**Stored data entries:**
▬▬▬▬▬▬▬▬▬▬

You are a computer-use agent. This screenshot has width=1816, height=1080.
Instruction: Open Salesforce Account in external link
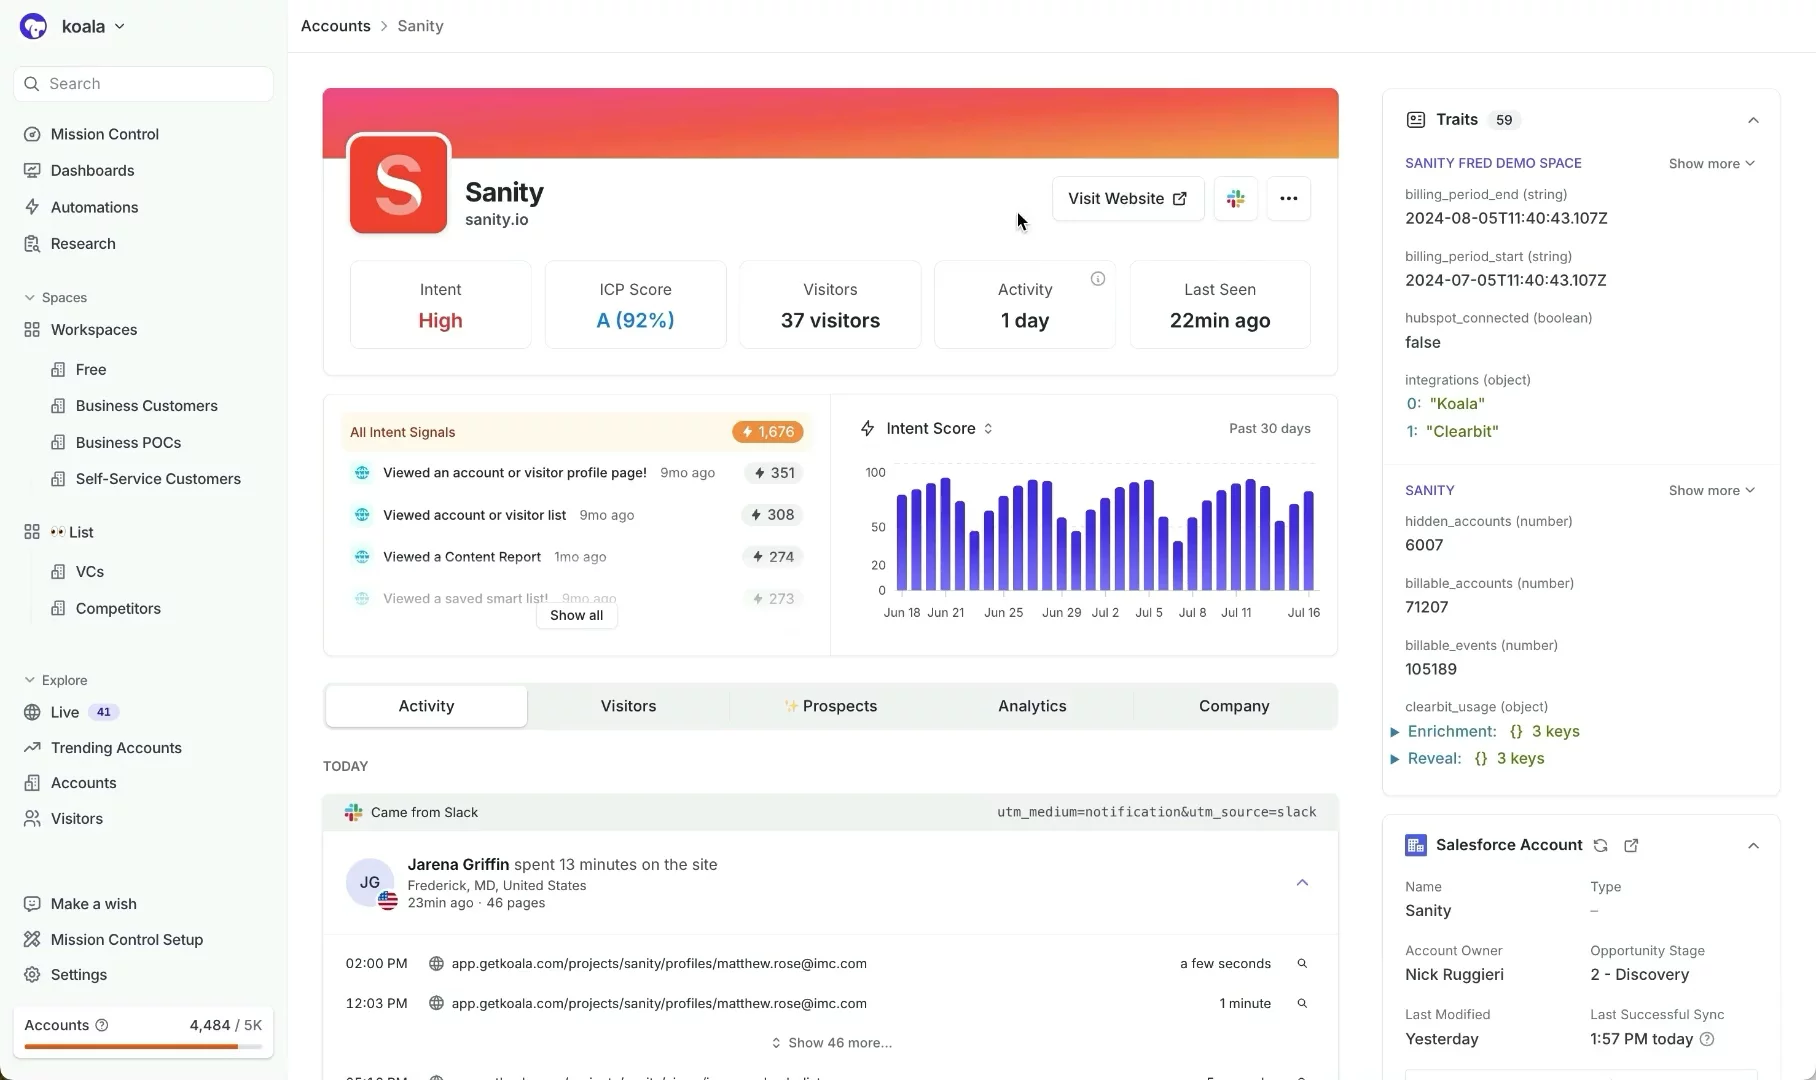[x=1631, y=846]
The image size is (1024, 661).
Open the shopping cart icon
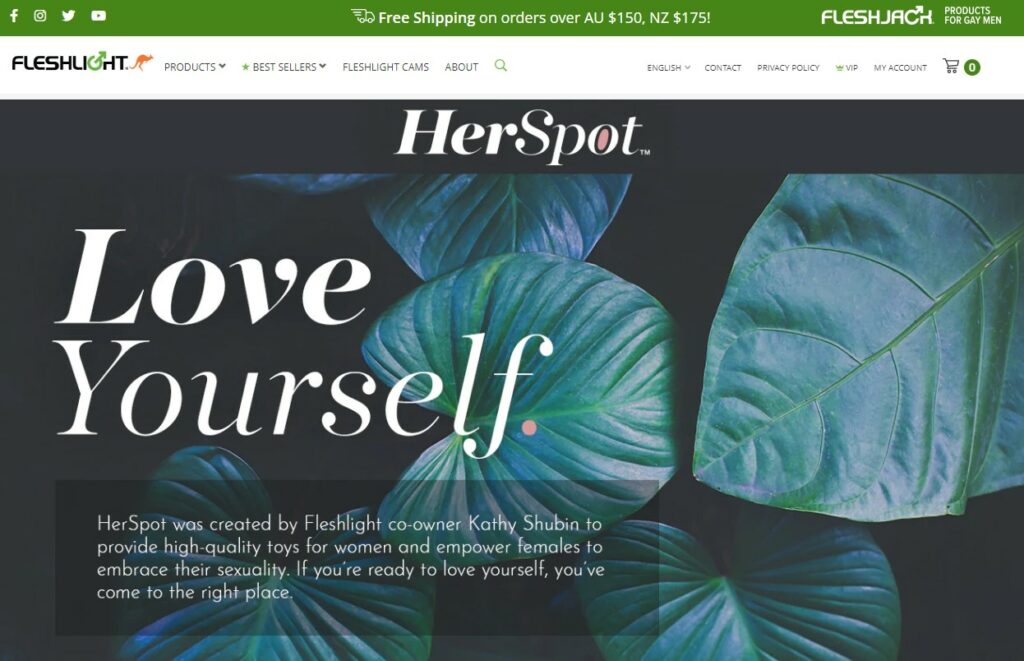(x=951, y=66)
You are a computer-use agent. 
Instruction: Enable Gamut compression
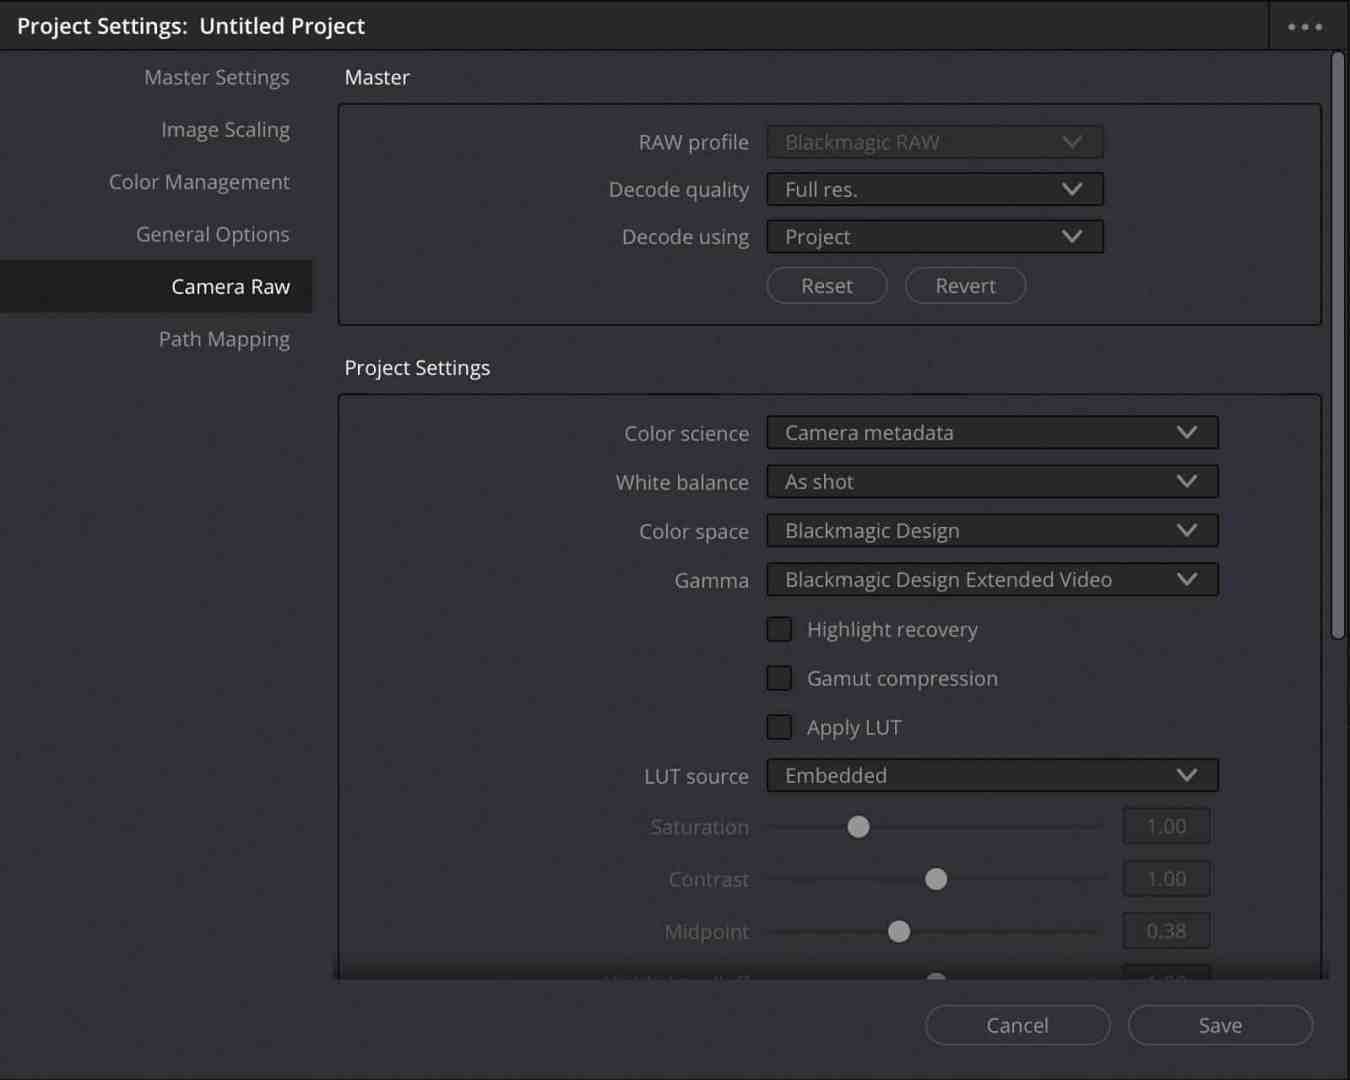pos(779,677)
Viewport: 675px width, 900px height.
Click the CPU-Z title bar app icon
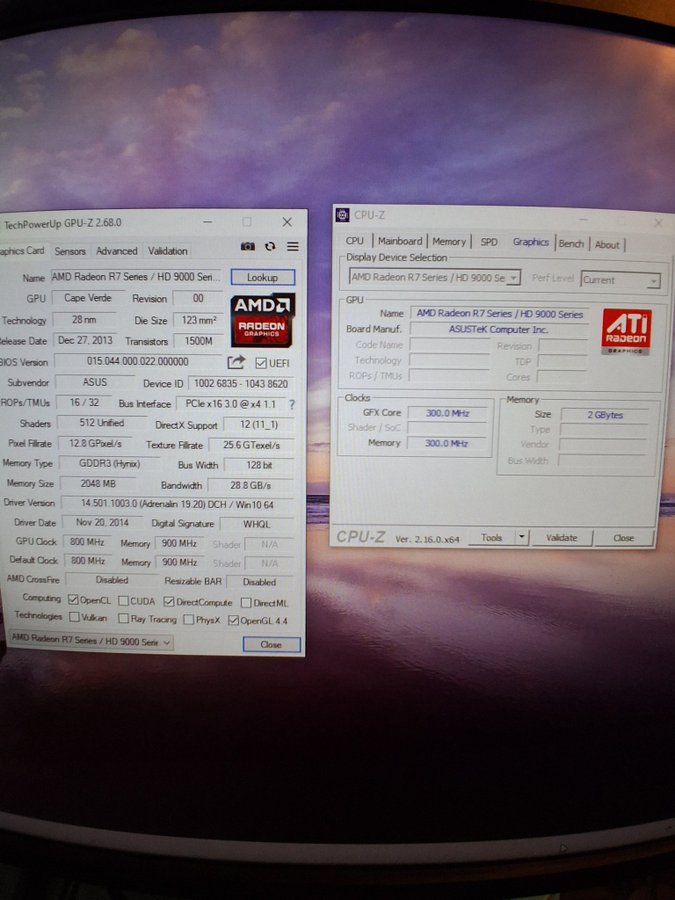342,215
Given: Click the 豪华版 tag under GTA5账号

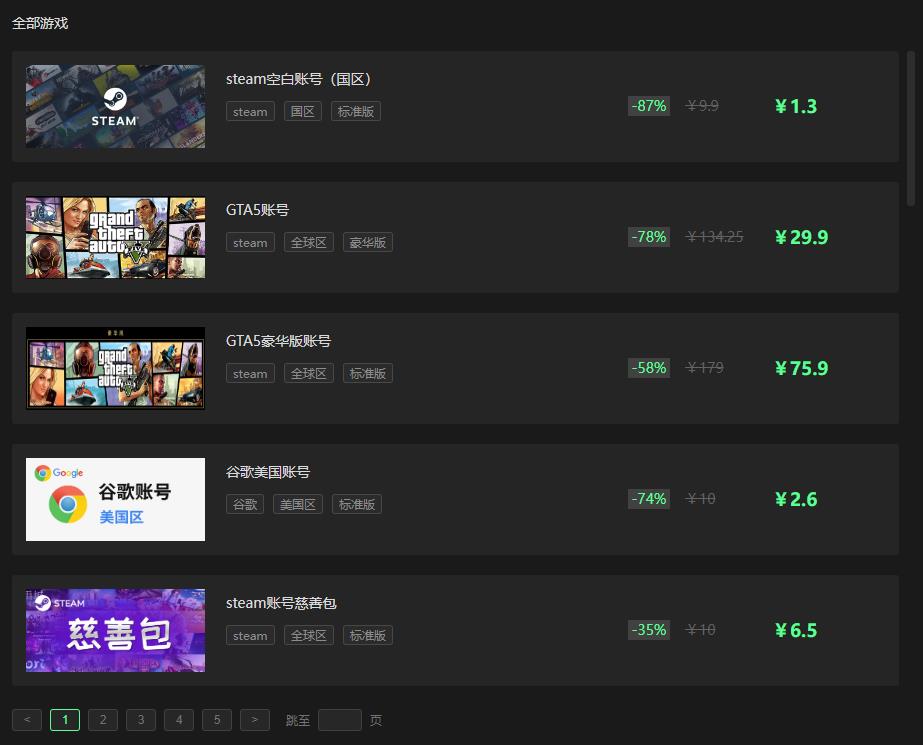Looking at the screenshot, I should [x=368, y=242].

▬▬▬▬▬▬▬▬▬▬

**WHAT IS EXPECTED:**
The required answer is every line from the one containing "The image size is (1024, 661)." through the last line of the entries, restated word for word and with no pictures.

**ANSWER FOR THIS EXERCISE:**
The image size is (1024, 661).
Open the shopping cart icon
(x=951, y=66)
You are a computer-use agent. 
Instruction: Enable Gamut compression
pos(779,677)
Viewport: 675px width, 900px height.
Click the CPU-Z title bar app icon
342,215
Given: Click the 豪华版 tag under GTA5账号

Looking at the screenshot, I should [x=368, y=242].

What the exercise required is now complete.